§ PROBLEM STATEMENT
Reproduce each of the following rows verbatim, in the order shown.
= = = = =
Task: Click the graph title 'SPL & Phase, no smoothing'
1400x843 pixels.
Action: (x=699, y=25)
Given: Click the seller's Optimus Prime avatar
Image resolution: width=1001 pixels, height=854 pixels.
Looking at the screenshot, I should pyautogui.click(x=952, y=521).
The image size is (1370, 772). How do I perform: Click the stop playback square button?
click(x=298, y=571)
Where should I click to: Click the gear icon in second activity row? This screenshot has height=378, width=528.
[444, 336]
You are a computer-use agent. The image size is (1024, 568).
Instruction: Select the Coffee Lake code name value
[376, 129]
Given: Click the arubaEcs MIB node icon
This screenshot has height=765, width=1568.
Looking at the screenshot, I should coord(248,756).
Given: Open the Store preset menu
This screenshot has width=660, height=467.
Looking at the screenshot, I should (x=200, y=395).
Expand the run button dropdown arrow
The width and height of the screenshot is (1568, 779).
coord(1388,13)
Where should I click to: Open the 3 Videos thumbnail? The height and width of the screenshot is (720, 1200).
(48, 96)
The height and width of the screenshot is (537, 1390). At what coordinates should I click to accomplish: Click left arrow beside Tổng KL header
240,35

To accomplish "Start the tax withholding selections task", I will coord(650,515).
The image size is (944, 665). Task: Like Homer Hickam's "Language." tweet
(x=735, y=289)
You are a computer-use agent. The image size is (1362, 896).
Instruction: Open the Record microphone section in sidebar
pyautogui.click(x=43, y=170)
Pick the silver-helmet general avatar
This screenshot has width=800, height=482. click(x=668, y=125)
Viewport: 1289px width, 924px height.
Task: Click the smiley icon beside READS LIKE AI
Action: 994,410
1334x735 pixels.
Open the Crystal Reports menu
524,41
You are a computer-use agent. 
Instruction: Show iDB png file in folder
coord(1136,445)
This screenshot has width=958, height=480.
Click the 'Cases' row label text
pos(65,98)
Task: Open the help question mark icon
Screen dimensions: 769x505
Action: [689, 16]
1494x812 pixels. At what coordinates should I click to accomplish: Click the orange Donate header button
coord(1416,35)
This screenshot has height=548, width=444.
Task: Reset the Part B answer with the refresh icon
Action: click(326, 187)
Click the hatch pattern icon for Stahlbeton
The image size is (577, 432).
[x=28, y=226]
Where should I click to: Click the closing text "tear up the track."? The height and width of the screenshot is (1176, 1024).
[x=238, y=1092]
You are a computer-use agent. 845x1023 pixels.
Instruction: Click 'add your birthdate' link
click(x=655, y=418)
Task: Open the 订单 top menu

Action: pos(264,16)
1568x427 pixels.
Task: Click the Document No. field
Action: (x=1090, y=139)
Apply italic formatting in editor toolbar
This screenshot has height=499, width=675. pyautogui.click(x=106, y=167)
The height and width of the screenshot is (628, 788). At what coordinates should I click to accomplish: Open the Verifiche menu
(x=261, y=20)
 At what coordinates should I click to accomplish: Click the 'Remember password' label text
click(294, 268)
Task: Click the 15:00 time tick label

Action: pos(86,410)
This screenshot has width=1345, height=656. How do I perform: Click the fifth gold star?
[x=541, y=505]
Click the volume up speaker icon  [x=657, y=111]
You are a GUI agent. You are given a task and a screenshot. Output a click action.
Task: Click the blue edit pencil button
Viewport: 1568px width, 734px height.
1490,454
= = = = =
§ WRITTEN SOLUTION
Task: Click the graph title 'SPL & Phase, no smoothing'
1400x843 pixels.
Action: (x=699, y=25)
Given: Click the seller's Optimus Prime avatar
Image resolution: width=1001 pixels, height=854 pixels.
Looking at the screenshot, I should pyautogui.click(x=952, y=521).
The image size is (1370, 772). How do I perform: Click the stop playback square button?
click(x=298, y=571)
Where should I click to: Click the gear icon in second activity row? This screenshot has height=378, width=528.
[444, 336]
You are a computer-use agent. The image size is (1024, 568).
Instruction: Select the Coffee Lake code name value
[376, 129]
Given: Click the arubaEcs MIB node icon
This screenshot has height=765, width=1568.
Looking at the screenshot, I should coord(248,756).
Given: Open the Store preset menu
This screenshot has width=660, height=467.
Looking at the screenshot, I should (x=200, y=395).
Expand the run button dropdown arrow
The width and height of the screenshot is (1568, 779).
coord(1388,13)
Where should I click to: Open the 3 Videos thumbnail? The height and width of the screenshot is (720, 1200).
(48, 96)
The height and width of the screenshot is (537, 1390). At what coordinates should I click to accomplish: Click left arrow beside Tổng KL header
240,35

To accomplish "Start the tax withholding selections task", I will coord(650,515).
The image size is (944, 665). Task: Like Homer Hickam's "Language." tweet
(x=735, y=289)
You are a computer-use agent. The image size is (1362, 896).
Instruction: Open the Record microphone section in sidebar
pyautogui.click(x=43, y=170)
Pick the silver-helmet general avatar
This screenshot has width=800, height=482. click(x=668, y=125)
Viewport: 1289px width, 924px height.
Task: Click the smiley icon beside READS LIKE AI
Action: 994,410
1334x735 pixels.
Open the Crystal Reports menu
524,41
You are a computer-use agent. 
Instruction: Show iDB png file in folder
coord(1136,445)
This screenshot has width=958, height=480.
Click the 'Cases' row label text
pos(65,98)
Task: Open the help question mark icon
Screen dimensions: 769x505
Action: [689, 16]
1494x812 pixels. At what coordinates should I click to accomplish: Click the orange Donate header button
coord(1416,35)
This screenshot has height=548, width=444.
Task: Reset the Part B answer with the refresh icon
Action: click(326, 187)
Click the hatch pattern icon for Stahlbeton
The image size is (577, 432).
[x=28, y=226]
Where should I click to: Click the closing text "tear up the track."? The height and width of the screenshot is (1176, 1024).
[x=238, y=1092]
You are a computer-use agent. 845x1023 pixels.
Instruction: Click 'add your birthdate' link
click(x=655, y=418)
Task: Open the 订单 top menu

Action: pos(264,16)
1568x427 pixels.
Task: Click the Document No. field
Action: (x=1090, y=139)
Apply italic formatting in editor toolbar
This screenshot has height=499, width=675. pyautogui.click(x=106, y=167)
The height and width of the screenshot is (628, 788). At what coordinates should I click to accomplish: Open the Verifiche menu
(x=261, y=20)
 At what coordinates should I click to accomplish: Click the 'Remember password' label text
click(294, 268)
Task: Click the 15:00 time tick label

Action: pos(86,410)
This screenshot has width=1345, height=656. How do I perform: Click the fifth gold star?
[x=541, y=505]
Click the volume up speaker icon  [x=657, y=111]
You are a GUI agent. You are given a task and a screenshot. Output a click action.
Task: Click the blue edit pencil button
Viewport: 1568px width, 734px height.
1490,454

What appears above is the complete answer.